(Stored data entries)
————

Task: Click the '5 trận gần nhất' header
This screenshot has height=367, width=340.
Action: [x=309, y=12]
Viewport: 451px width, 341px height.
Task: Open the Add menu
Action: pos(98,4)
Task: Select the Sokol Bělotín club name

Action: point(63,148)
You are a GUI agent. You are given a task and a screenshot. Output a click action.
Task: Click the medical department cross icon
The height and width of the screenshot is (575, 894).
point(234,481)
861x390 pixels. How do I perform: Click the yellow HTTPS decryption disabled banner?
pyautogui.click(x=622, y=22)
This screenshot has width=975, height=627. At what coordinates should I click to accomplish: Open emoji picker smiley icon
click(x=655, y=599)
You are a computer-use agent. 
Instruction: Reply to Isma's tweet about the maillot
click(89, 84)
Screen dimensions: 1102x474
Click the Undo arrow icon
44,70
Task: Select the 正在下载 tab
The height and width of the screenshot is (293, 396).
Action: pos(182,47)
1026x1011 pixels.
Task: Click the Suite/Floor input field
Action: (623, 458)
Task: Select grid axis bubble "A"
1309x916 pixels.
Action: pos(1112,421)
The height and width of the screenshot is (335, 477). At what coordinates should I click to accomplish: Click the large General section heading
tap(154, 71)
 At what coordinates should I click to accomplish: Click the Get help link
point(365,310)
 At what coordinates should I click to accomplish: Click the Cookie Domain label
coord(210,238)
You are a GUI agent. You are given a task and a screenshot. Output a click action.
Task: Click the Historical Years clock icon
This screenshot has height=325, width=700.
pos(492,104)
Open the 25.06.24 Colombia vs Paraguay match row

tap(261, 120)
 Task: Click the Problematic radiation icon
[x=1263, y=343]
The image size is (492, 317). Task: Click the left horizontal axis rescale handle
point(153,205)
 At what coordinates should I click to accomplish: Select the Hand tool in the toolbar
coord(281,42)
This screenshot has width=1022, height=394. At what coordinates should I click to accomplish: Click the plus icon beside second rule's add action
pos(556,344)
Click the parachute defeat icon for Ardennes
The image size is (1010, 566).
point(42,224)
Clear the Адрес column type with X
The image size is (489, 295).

————

### Exercise
Your reply should consist of all the records, set down exactly.

### Task output
Task: Click the '5 trận gần nhất' header
This screenshot has height=367, width=340.
Action: [x=309, y=12]
Viewport: 451px width, 341px height.
Task: Open the Add menu
Action: pos(98,4)
Task: Select the Sokol Bělotín club name

Action: point(63,148)
You are a GUI agent. You are given a task and a screenshot. Output a click action.
Task: Click the medical department cross icon
The height and width of the screenshot is (575, 894).
point(234,481)
861x390 pixels. How do I perform: Click the yellow HTTPS decryption disabled banner?
pyautogui.click(x=622, y=22)
This screenshot has width=975, height=627. At what coordinates should I click to accomplish: Open emoji picker smiley icon
click(x=655, y=599)
You are a computer-use agent. 
Instruction: Reply to Isma's tweet about the maillot
click(89, 84)
Screen dimensions: 1102x474
Click the Undo arrow icon
44,70
Task: Select the 正在下载 tab
The height and width of the screenshot is (293, 396).
Action: pos(182,47)
1026x1011 pixels.
Task: Click the Suite/Floor input field
Action: (623, 458)
Task: Select grid axis bubble "A"
1309x916 pixels.
Action: pos(1112,421)
The height and width of the screenshot is (335, 477). At what coordinates should I click to accomplish: Click the large General section heading
tap(154, 71)
 At what coordinates should I click to accomplish: Click the Get help link
point(365,310)
 At what coordinates should I click to accomplish: Click the Cookie Domain label
coord(210,238)
You are a GUI agent. You are given a task and a screenshot. Output a click action.
Task: Click the Historical Years clock icon
This screenshot has height=325, width=700.
pos(492,104)
Open the 25.06.24 Colombia vs Paraguay match row

tap(261, 120)
 Task: Click the Problematic radiation icon
[x=1263, y=343]
The image size is (492, 317). Task: Click the left horizontal axis rescale handle
point(153,205)
 At what coordinates should I click to accomplish: Select the Hand tool in the toolbar
coord(281,42)
This screenshot has width=1022, height=394. At what coordinates should I click to accomplish: Click the plus icon beside second rule's add action
pos(556,344)
Click the parachute defeat icon for Ardennes
The image size is (1010, 566).
point(42,224)
Clear the Адрес column type with X
The image size is (489, 295).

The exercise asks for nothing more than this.